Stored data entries
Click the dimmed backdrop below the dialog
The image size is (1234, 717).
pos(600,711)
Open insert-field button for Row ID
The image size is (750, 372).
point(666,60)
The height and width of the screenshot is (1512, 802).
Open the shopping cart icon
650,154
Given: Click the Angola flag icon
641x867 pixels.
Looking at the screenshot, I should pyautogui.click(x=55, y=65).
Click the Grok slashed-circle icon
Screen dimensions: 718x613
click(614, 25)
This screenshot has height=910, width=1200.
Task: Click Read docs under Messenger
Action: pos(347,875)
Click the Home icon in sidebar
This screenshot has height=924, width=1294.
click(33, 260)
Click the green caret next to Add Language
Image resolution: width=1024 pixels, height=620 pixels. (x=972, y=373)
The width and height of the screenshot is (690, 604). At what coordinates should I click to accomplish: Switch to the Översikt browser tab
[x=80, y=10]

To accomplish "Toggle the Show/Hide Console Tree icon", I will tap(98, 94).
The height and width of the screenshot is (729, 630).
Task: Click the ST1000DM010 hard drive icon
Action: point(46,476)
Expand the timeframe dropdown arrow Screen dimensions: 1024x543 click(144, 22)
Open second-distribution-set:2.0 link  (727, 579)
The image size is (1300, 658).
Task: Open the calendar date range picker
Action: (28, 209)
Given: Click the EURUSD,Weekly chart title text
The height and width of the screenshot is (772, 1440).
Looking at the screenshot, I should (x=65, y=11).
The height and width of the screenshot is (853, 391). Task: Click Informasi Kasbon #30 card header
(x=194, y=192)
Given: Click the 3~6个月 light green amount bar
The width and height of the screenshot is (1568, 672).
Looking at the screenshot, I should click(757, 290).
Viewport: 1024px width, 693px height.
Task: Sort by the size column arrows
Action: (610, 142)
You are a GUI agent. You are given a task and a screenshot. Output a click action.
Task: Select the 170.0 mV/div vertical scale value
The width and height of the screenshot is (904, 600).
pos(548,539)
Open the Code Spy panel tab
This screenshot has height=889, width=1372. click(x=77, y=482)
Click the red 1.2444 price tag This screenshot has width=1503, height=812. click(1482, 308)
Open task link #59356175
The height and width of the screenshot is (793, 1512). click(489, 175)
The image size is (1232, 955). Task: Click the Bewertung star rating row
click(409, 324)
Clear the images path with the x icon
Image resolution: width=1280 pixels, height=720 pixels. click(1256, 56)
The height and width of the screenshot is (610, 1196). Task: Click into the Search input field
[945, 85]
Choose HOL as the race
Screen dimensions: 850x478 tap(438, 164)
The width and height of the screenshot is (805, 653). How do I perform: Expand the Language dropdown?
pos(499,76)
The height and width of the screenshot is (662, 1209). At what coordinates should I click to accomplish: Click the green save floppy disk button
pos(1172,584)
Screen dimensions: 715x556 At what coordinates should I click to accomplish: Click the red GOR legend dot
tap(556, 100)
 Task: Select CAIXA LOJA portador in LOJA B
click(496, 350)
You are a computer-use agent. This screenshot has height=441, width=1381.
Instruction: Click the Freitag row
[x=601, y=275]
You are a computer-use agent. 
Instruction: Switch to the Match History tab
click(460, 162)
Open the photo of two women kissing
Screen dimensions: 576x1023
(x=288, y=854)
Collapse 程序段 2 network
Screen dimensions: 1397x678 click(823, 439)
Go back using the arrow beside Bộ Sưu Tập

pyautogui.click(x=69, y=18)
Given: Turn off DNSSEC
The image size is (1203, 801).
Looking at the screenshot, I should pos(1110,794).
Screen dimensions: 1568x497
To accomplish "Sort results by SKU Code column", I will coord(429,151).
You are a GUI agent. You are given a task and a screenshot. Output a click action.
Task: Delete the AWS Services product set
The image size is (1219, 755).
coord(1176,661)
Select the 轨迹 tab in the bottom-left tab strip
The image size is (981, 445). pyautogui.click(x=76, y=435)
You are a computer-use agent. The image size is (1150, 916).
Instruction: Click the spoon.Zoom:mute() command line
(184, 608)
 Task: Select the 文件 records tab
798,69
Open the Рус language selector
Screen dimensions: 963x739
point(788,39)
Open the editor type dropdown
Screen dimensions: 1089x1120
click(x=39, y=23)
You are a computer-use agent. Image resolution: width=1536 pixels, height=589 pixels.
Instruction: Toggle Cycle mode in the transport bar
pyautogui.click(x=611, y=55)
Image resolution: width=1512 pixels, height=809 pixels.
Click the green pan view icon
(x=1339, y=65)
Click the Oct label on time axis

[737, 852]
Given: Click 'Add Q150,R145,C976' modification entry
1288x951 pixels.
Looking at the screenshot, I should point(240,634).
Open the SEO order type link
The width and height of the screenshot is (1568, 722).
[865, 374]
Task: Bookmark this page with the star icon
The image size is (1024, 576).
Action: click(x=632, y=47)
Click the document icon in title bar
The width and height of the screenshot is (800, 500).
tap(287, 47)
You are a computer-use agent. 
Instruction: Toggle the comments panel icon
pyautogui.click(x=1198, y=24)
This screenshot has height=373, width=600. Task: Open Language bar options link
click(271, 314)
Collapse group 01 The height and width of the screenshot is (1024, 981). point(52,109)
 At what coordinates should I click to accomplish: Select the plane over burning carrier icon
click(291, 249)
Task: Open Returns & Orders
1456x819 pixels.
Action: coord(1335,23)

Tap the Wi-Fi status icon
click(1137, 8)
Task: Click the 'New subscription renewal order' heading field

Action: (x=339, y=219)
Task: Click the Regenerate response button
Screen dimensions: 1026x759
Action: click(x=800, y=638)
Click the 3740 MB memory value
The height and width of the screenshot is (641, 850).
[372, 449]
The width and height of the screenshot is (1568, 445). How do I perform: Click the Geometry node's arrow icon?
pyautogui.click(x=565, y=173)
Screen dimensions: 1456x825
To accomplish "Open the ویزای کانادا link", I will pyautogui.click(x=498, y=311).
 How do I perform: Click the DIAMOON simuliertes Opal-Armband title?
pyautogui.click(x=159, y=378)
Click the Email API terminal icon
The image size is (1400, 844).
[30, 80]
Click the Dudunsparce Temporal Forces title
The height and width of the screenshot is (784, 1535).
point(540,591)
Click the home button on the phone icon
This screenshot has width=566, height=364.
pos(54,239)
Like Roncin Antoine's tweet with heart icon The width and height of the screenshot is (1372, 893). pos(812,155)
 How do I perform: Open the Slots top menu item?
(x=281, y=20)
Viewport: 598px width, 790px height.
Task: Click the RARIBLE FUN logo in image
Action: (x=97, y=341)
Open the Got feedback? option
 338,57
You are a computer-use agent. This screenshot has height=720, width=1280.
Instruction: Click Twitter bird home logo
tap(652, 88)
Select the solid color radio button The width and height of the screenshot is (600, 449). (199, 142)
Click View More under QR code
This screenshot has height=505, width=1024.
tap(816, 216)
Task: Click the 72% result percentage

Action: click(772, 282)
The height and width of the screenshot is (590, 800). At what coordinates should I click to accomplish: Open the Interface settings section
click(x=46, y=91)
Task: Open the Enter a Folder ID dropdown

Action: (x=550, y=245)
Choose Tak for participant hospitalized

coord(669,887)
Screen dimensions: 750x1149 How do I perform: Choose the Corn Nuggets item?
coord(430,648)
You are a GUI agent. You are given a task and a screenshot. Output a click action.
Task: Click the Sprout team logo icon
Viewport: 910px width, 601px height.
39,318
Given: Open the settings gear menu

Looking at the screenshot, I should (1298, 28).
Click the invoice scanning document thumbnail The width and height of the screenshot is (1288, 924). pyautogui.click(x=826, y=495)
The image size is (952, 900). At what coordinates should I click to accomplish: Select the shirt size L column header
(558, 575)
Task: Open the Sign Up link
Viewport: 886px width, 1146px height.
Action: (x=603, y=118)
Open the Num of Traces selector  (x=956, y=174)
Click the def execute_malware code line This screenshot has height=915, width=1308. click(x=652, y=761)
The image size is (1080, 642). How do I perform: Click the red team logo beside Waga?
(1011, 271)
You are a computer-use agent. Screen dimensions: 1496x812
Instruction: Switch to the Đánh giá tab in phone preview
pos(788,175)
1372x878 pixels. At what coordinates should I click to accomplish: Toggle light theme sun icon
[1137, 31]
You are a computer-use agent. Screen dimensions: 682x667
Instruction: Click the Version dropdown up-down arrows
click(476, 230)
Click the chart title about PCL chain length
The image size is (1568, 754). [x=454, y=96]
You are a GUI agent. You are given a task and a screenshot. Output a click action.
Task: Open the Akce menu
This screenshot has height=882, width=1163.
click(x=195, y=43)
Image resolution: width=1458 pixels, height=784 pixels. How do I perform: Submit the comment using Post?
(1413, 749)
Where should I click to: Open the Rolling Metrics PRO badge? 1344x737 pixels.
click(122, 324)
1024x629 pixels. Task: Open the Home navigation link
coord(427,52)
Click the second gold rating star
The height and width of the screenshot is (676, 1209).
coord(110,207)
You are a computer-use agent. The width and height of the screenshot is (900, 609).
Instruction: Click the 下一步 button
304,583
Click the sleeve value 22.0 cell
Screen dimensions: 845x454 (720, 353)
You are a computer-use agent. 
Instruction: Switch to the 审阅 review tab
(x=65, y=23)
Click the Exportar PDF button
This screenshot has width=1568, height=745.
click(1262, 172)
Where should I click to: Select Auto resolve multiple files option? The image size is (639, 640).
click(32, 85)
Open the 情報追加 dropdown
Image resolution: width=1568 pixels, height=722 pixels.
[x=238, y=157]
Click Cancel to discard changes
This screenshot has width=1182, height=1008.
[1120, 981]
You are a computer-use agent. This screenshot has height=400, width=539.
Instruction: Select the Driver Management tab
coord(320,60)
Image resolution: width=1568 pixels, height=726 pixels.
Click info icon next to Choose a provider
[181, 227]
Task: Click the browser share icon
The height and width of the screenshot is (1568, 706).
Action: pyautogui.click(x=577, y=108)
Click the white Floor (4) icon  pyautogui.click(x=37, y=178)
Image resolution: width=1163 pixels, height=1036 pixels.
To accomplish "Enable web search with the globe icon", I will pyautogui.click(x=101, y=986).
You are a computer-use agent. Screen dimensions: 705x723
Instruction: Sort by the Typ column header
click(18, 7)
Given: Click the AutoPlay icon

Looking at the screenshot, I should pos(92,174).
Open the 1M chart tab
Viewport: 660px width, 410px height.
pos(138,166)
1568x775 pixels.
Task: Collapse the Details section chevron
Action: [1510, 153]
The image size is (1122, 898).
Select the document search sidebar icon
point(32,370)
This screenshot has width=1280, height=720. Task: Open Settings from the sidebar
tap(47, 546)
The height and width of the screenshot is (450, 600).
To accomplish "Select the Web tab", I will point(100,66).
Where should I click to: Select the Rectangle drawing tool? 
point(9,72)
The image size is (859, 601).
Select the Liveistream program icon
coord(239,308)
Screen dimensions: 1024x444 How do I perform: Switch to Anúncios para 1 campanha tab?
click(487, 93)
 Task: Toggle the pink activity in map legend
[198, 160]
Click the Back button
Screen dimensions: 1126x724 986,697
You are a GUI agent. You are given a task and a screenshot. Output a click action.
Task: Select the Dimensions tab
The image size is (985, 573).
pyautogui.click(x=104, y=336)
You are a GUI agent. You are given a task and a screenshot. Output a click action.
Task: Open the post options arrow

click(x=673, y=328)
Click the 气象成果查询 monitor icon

- [WHAT IS NEEDED]
Pull together all lines from the data that mention the word "computer".

- [ANSWER BOX]
You are a computer-use agent. This screenshot has height=441, width=1381.
You are a computer-use agent. 
You are a computer-use agent. The image size is (1150, 916).
You are a computer-use agent. Image resolution: width=1536 pixels, height=589 pixels.
You are a computer-use agent. 
You are a computer-use agent. This screenshot has height=720, width=1280.
You are a computer-use agent. Screen dimensions: 1496x812
You are a computer-use agent. Screen dimensions: 682x667
You are a computer-use agent. The width and height of the screenshot is (900, 609).
You are a computer-use agent. 
You are a computer-use agent. This screenshot has height=400, width=539.
You are a computer-use agent. Screen dimensions: 705x723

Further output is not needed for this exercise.